3) It's not only what you say but also how you say it.
Good judgment, likewise, should be applied to the text of the message itself. While email writing, in general, is more casual than print, that doesn't mean the tone of your message isn't important. In fact, since there are no facial expressions to attach to your words, you are effectively relaying feelings and emotions to your recipients using only the words you choose for your email. That said, it is frequently challenging to create just the right tone—one that conveys what you'd want to convey in a face-to-face meeting: a respectful, pleasant demeanor.
There are certain subtleties with regard to style, such as using all capitals or numerous exclamation points, that, to you, may seem like good ways to show you are upbeat and excited. However, to your recipient, these stylistic choices could very well convey anger, rudeness, or a lack of control, as they are frequently interpreted as yelling.
When it comes to "emoticons"—those creative ways we use colons and parentheses to create text faces to represent our own visages—it is recommended that you first evaluate how well you know the recipient to avoid appearing juvenile and unable to express yourself using words. After all, good writing skills reflect on your ability to think clearly. Your tone and words should convey a cool, calm, and collected professionalism—keep them friendly, not frantic.
Being respectful and pleasant also requires that you address the recipient properly. Don't assume, for example, that everyone you email prefers being called by his or her first name. If you have never met the person before, it's a good idea to err on the side of formality by using Mr., Ms., or Dr., as appropriate. If the individual replies by signing his or her first name, that's a good indication that your subsequent messages can use his or her first name.
Next, be concise. Break it down if you need to.

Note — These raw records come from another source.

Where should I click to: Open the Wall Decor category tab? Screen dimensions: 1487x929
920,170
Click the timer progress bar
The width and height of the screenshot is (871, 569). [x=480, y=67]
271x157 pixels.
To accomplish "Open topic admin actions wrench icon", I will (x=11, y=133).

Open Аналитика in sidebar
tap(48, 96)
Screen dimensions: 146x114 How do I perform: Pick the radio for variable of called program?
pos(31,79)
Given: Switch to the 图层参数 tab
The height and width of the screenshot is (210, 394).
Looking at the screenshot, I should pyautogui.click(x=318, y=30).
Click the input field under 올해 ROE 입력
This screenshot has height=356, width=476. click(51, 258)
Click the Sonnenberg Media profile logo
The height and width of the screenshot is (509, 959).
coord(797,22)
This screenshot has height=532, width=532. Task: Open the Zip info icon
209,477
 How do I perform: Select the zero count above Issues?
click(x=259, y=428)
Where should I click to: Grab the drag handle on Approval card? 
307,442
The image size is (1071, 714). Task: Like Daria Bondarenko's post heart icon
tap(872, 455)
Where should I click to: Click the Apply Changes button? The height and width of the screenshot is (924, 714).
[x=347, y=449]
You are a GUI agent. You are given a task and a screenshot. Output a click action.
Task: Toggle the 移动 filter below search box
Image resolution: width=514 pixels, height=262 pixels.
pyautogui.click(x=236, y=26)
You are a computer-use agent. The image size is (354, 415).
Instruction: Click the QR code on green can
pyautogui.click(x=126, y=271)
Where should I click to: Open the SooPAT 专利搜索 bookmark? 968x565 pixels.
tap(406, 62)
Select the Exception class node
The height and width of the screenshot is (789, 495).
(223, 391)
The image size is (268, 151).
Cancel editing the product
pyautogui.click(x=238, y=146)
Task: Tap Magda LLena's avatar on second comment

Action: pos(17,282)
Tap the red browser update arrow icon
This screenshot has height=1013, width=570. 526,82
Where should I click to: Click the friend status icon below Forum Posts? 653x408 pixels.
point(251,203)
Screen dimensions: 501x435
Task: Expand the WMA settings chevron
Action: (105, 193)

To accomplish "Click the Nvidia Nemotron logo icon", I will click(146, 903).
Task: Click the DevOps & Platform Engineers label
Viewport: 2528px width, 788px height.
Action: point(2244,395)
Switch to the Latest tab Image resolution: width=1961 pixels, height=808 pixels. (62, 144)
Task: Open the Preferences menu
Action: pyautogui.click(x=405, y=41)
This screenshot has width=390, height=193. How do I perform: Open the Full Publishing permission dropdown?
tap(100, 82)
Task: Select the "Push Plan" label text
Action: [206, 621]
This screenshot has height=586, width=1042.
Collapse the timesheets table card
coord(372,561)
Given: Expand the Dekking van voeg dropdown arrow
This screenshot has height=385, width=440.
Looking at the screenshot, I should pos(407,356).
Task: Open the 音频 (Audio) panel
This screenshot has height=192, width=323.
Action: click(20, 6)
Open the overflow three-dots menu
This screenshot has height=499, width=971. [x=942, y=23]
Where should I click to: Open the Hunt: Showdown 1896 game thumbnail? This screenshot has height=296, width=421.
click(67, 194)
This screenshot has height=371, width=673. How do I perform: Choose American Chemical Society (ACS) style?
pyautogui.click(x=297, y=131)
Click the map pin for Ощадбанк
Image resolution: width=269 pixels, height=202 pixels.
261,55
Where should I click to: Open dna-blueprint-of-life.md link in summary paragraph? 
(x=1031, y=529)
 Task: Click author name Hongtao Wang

The truth is people are busy and don't have the time to wade through lengthy or disorganized narratives full of "just-one-more-things." A massive block of text serves as an obstacle to your idea, not a facilitator, and the reader's immediate reaction will be to skim through your message, increasing the likelihood that he or she will miss some key information.
Instead of relying on wordy explanations, ensure your main ideas are effectively communicated by using short and to-the-point paragraphs. Subheadings and bullet points are also effective methods to help you organize your thoughts and words. Remember, solid electronic communication isn't like composing lyrical poetry, and your readers aren't likely to linger over your every word. The goal is to effectively and professionally communicate your ideas employing the rules of brevity and clarity.
Finally, proper grammar and spelling are crucial. Be sure to utilize spell check and review your message once, twice, or even three times before sending it. Just like any good business writing, electronic communication requires clarity, organization, and a polite tone. Remember, the emails you send reflect who you are as a person—your levels of professionalism, computer savvy, and education.
Emails you send to individuals and organizations outside your place of employment are also reflections of the firm or organization you work for. In other words, electronic communication in the workplace is not just a "quick way to answer a question." It reflects much more. Like nearly everything faced by paralegals throughout the workday, professional electronic communication is truly "all about the details."